Maybe Bud is correct and this subject should be discussed in a new thread. Look forward to your thoughts as well as Bud's and others on this.

in describing Counter you say  "This is a rotational state in which the pelvis and torso face towards the outside of the turn.  During a right turn, the pelvis and torso would be facing left of the direction the skis are pointing.   It's a body position that enhances the use of angulation.  It also helps pronate the outside foot, which directs pressure to the turning edge of the outside ski."

Quote:
Originally Posted by Rick

Ray, happy new year.  No time to address your question now, but I will return to it.   In the meantime, google the work of David McPhail, and his Birdcage experiments with Steve Podborski.  I worked quite a bit with him for a spell, as part of a select think tank group that dealt with this very issue.  His work resulted in some very interesting observations.  Perhaps you're right, a new thread might be in order.

Rick,

Happy New Year to you as well. The only David MacPhail references I found on Google was to Epic stuff. What can you tell me about his background as far as education and ski industry experience? Who were the others that comprised the "think tank" and what was it's purpose? Any additional information you have about him and his theories would be appreciated.

Hi, Ray.  I did a bit of digging, and found some material from David MacPhail that I think you may enjoy reading.  I'm going to start a new thread on it.

Quote:
Originally Posted by Rick

The unwinding of old turn counter can clearly be seen happening from image 1 to 2.  By image 3 he's unwound it all the way to square, and he's only just initiated the new turn.  This is typical of what you will see happen in arc to arc transitions on the World Cup.  They use inside hip drive during the transition to unwind and set the new state of counter, well before the new turn's apex.  And you won't find turns any more high energy and dynamic than what those guys/gals make.

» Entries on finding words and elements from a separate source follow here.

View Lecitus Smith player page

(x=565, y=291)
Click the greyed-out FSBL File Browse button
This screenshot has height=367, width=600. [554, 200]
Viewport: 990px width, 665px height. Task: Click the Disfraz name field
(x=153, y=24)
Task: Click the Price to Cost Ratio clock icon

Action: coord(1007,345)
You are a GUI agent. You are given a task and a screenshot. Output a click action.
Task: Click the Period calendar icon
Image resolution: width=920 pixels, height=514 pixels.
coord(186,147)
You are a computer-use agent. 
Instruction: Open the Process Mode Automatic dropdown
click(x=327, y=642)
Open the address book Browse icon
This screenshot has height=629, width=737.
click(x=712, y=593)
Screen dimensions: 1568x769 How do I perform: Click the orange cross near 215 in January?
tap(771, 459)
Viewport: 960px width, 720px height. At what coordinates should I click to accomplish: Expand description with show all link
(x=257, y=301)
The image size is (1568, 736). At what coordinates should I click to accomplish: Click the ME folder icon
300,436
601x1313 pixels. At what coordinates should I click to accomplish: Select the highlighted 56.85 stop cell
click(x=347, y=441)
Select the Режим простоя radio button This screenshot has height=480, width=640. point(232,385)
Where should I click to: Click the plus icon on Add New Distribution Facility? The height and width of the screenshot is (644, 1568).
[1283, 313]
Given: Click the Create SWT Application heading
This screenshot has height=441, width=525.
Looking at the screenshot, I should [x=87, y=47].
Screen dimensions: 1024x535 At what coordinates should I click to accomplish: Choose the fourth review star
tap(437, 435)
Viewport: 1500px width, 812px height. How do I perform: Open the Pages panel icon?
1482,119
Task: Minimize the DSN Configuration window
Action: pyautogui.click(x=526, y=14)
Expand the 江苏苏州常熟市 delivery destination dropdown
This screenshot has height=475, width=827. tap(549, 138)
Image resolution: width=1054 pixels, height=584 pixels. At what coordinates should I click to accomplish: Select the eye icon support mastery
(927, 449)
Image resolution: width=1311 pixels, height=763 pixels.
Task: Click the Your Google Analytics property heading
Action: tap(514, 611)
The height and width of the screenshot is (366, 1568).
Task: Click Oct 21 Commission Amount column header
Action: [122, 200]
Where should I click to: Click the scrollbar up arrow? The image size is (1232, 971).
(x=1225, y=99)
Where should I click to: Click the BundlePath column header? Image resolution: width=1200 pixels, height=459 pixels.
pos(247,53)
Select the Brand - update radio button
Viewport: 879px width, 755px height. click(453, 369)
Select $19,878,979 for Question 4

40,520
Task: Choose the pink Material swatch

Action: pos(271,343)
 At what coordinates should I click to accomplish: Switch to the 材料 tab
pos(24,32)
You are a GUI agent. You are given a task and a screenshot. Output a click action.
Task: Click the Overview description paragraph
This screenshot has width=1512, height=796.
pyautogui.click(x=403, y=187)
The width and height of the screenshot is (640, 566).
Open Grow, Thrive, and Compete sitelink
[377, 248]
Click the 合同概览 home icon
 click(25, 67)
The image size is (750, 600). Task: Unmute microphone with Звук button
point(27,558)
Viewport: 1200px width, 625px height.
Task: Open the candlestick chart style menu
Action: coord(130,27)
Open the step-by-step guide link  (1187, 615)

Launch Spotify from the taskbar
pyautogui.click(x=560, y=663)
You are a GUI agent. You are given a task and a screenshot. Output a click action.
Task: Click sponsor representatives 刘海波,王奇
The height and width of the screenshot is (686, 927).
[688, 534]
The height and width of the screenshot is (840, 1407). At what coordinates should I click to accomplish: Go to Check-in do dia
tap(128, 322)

Personally, I think your conclusions seems strange. When I look at frame 3, I see someone focusing at the camera direction, but the upper body is pointing outwards. That is counter to me. That counter is kept through frames 4, 5 and 6. He's pointing down the hill with his inner arm and the outer arm is straight out.

In a gs course those arm positions does a whole lot. I see counter where you see square.

Rick, try pointing at the next gate with your inner arm, from transition, next time you're doing a gs course.

Carl, counter is found in the relationship between the direction the torso and pelvis point, and the direction the skis point.  When skis, pelvis and torso face the same direction, as they do in image 3, the skier is square.  The direction they happen to be looking at the time is irrelevant.

In my opinion you're wrong.

You seem to disregard the way the upper body is moving, which is downwards.

No, Carl, I'm not disregarding that the body is crossing over the skis as he transitions into the new turn, but again, it's irrelevant to the current rotational state in image 3.  If he'd not eliminated the counter of the old turn during images 1 & 2, he would have still crossed over his skis (downhill) during the transition, but would have done so rotated (also called anticipated).  The skier's rotational state, be it counter, square, or rotated, is managed independently of the movement of the Center of Mass across the skis and down the hill.